PROMPT:
Give the number of lines in this listing that hold "Task". No other words belong in the reply.
[Start of section]
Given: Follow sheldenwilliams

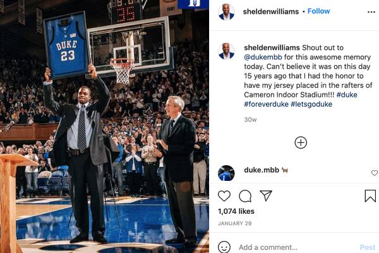Looking at the screenshot, I should 318,11.
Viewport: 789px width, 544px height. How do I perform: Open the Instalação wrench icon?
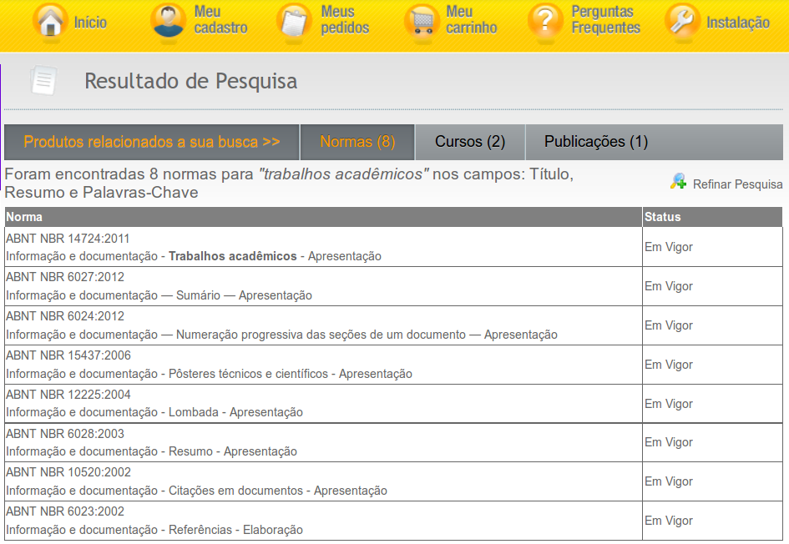[x=682, y=23]
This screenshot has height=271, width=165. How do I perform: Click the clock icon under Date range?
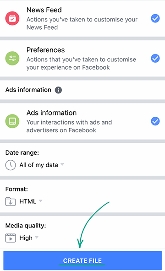(11, 165)
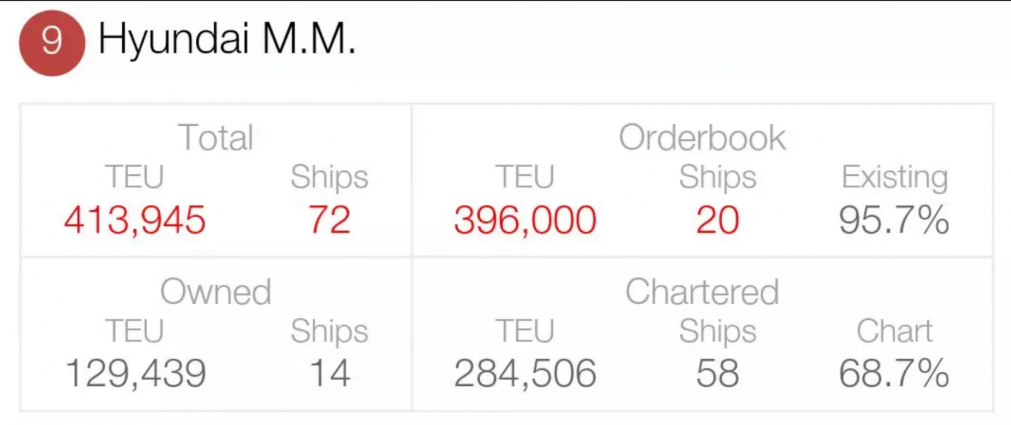Select the Chart column label
The image size is (1011, 425).
tap(895, 331)
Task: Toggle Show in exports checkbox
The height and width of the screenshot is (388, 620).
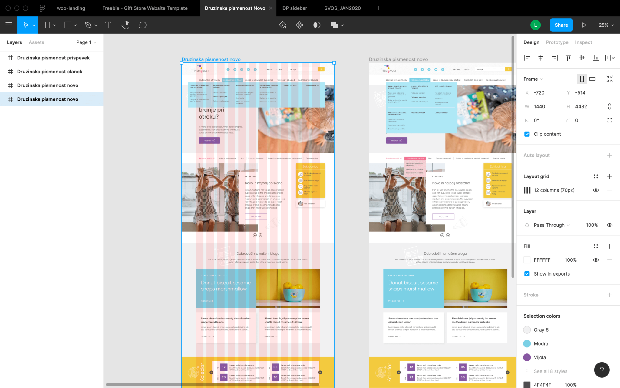Action: tap(527, 273)
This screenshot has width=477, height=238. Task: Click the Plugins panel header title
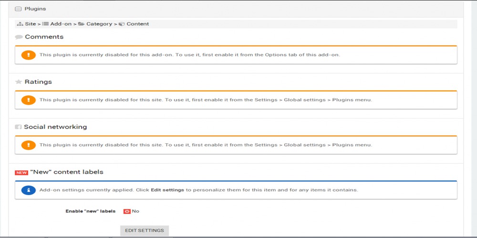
[End of section]
RESPONSE AREA:
2